Exosomal CD73 from serum of patients with melanoma suppresses lymphocyte functions and is associated with therapy resistance to anti-PD-1 agents.

BACKGROUND

CD73 is an ectonucleotidase producing the immunosuppressor mediator adenosine. Elevated levels of circulating CD73 in patients with cancer have been associated with disease progression and poor response to immunotherapy. Immunosuppressive pathways associated with exosomes can affect T-cell function and the therapeutic efficacy of anti-programmed cell-death protein 1 (anti-PD-1) therapy.
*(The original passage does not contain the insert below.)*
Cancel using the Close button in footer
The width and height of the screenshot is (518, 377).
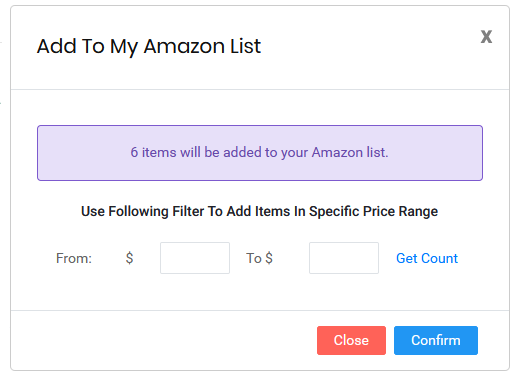(351, 340)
Here, we conducted a retrospective pilot study to evaluate levels of exosomal CD73 before and early during treatment with anti-PD-1 agents in patients with melanoma and its potential contribution to affect T-cell functions and to influence the clinical outcomes of anti-PD-1 monotherapy.

METHODS

Exosomes were isolated by mini size exclusion chromatography from serum of patients with melanoma (n=41) receiving nivolumab or pembrolizumab monotherapy. Expression of CD73 and programmed death-ligand 1 (PD-L1) were evaluated on exosomes enriched for CD63 by on-bead flow cytometry. The CD73 AMPase activity was evaluated by mass spectrometry, also in the presence of selective inhibitors of CD73. Interferon (IFN)-γ production and granzyme B expression were measured in CD3/28 activated T cells incubated with exosomes in presence of the CD73 substrate AMP. Levels of CD73 and PD-L1 on exosomes were correlated with therapy response. Exosomes isolated from healthy subjects were used as control.

RESULTS

Isolated exosomes carried CD73 on their surface, which is enzymatically active in producing adenosine. Incubation of exosomes with CD3/28 activated T cells in the presence of AMP resulted in a significant reduction of IFN-γ release, which was reversed by the CD73 inhibitor APCP or by the selective A2A adenosine receptor antagonist ZM241385. Expression levels of exosomal CD73 from serum of patients with melanoma were not significantly different from those in healthy subjects. Early on-treatment, expression levels of both CD73 and PD-L1 on exosomes isolated from patients receiving pembrolizumab or nivolumab monotherapy were significantly increased compared with baseline. Early during therapy exosomal PD-L1 increased in responders, while exosomal CD73 resulted significantly increased in non-responders.

CONCLUSIONS

CD73 expressed on exosomes from serum of patients with melanoma produces adenosine and contributes to suppress T-cell functions. Early on-treatment, elevated expression levels of exosomal CD73 might affect the response to anti-PD-1 agents in patients with melanoma who failed to respond to therapy.